The creation of synthetic diamonds has been one of the largest benefits to science in the past 50 years. Modern-day synthetic diamonds take only five days to create compared to nature's 3 billion years, but provide boundless scientific opportunities. Now it appears to be a key ingredient in Australia's $50 million quest to develop a bionic eye.

Diamonds durability and low rejection rate have allowed for many successful heart valves and replacement joints, but they have never been used to stimulate the nerves. Professor Prawer, inaugural head of the Melbourne Materials Institute at Melbourne University, said "We have discovered a form of diamond that we can make which is bio-compatible and very good as a stimulating electrode, which means we can put an electrical signal onto it that then causes the neurons to fire and get a response."

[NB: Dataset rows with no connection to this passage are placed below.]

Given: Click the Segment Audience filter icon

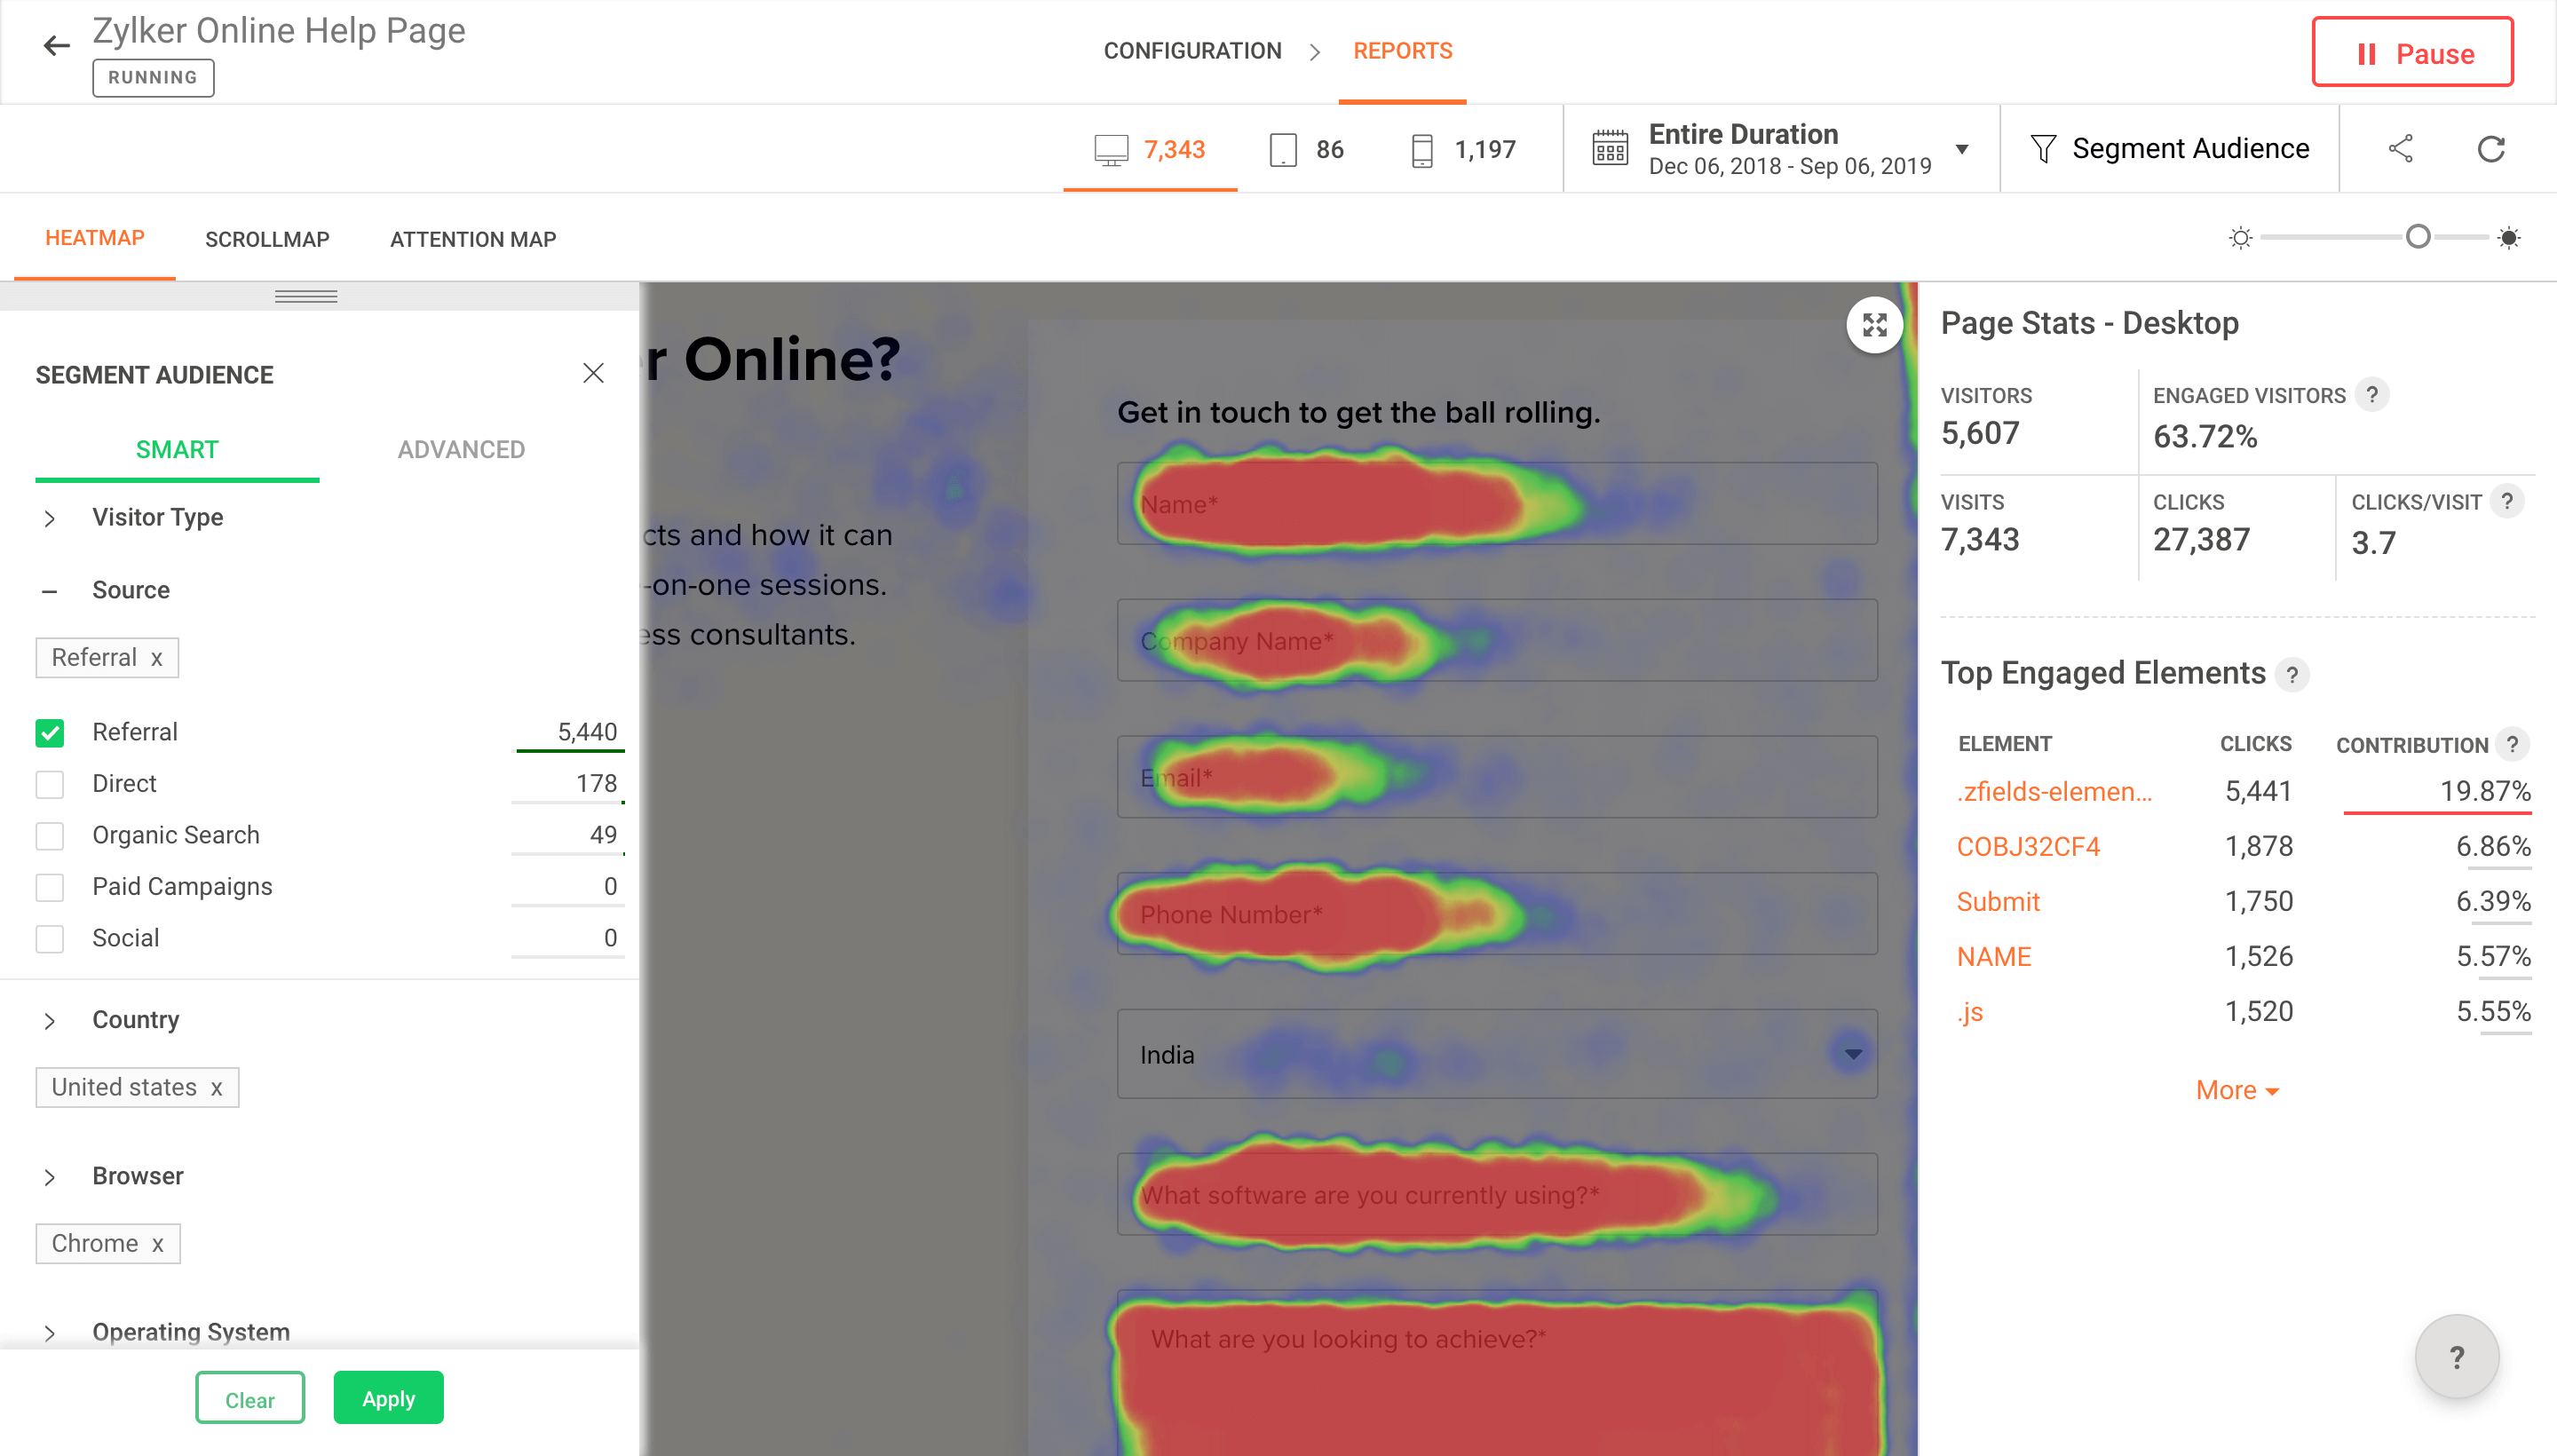Looking at the screenshot, I should pyautogui.click(x=2040, y=149).
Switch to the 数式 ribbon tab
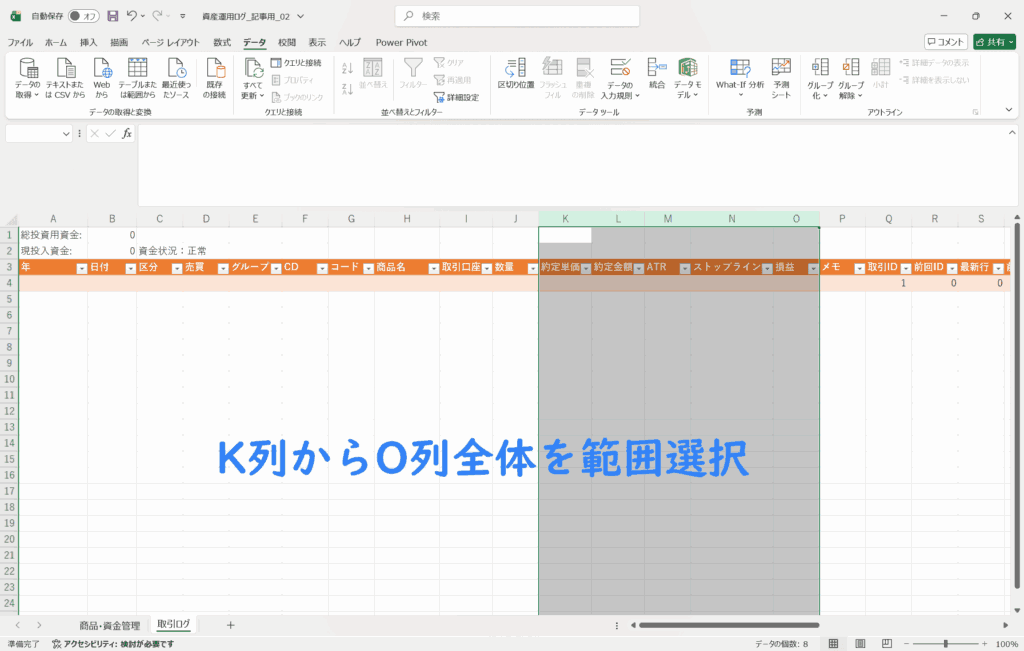Image resolution: width=1024 pixels, height=651 pixels. [222, 42]
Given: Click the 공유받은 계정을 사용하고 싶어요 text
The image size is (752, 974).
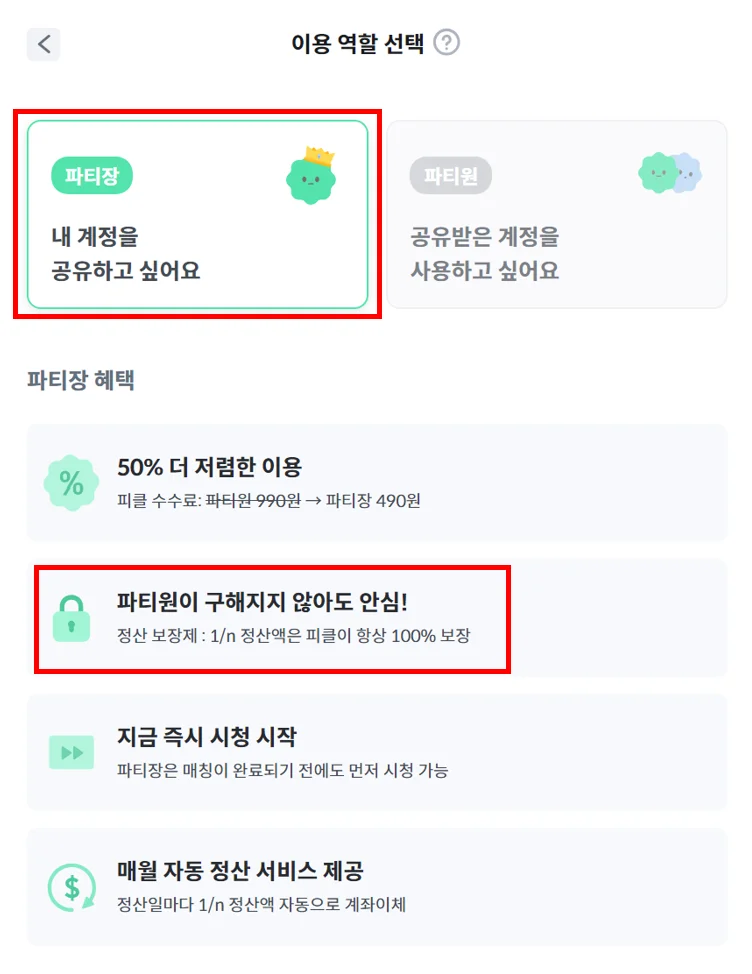Looking at the screenshot, I should click(485, 254).
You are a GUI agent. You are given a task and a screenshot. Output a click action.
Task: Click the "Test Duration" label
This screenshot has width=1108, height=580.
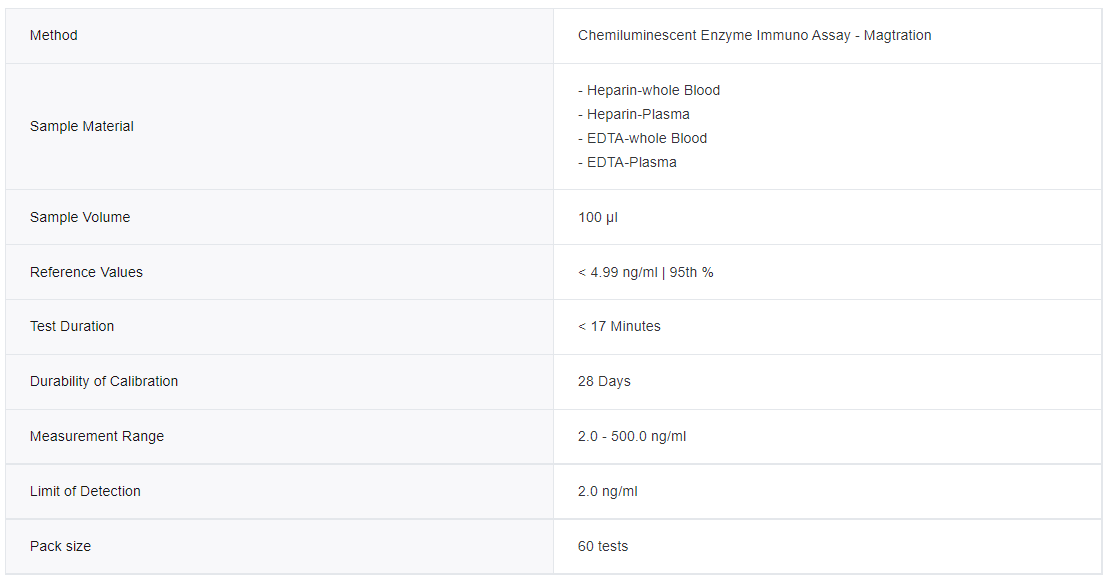(x=72, y=327)
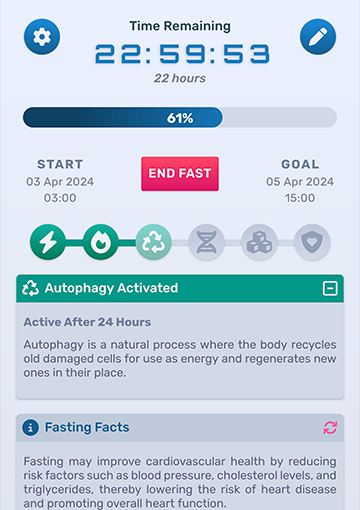The image size is (360, 510).
Task: Tap the Autophagy Activated header bar
Action: 180,288
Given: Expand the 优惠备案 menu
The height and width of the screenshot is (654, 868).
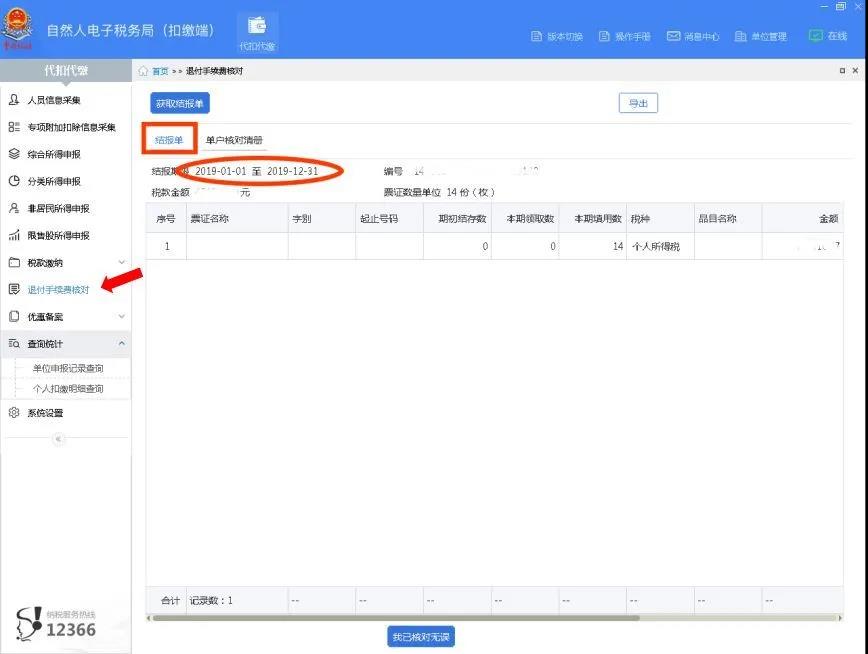Looking at the screenshot, I should point(66,317).
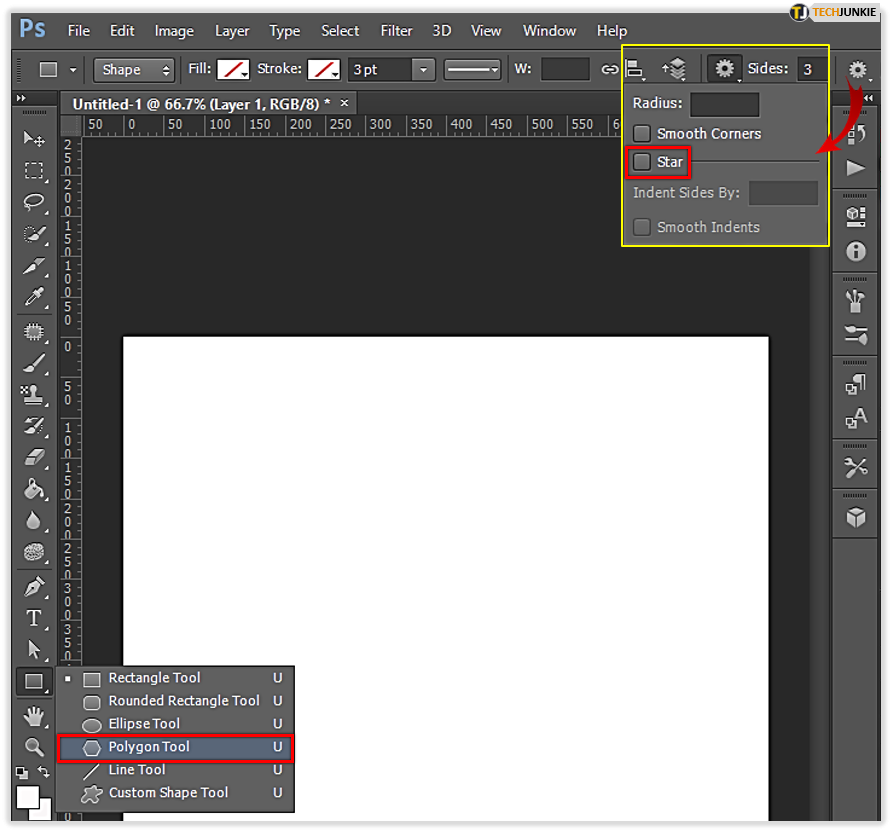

This "uniquely Australian approach" has inspired the researchers behind Bionic Vision Australia to begin pre-clinical trials with the hope to have the first human transplant next year at the Victorian Eye and Ear Hospital. This will be a part of the Australian Government's 2009 commitment to provide $50 million over four years into the development of the bionic eye.

The microscopic diamonds will also be used to encase the five-millimetre-square microchip which is to be implanted into the retina to act as the eye's internal engine.

Not only does the discovery of diamonds used for nerve stimulation provide hope to the blind, but it also suggests future research into the treatment of conditions such as Parkinson's disease and epilepsy.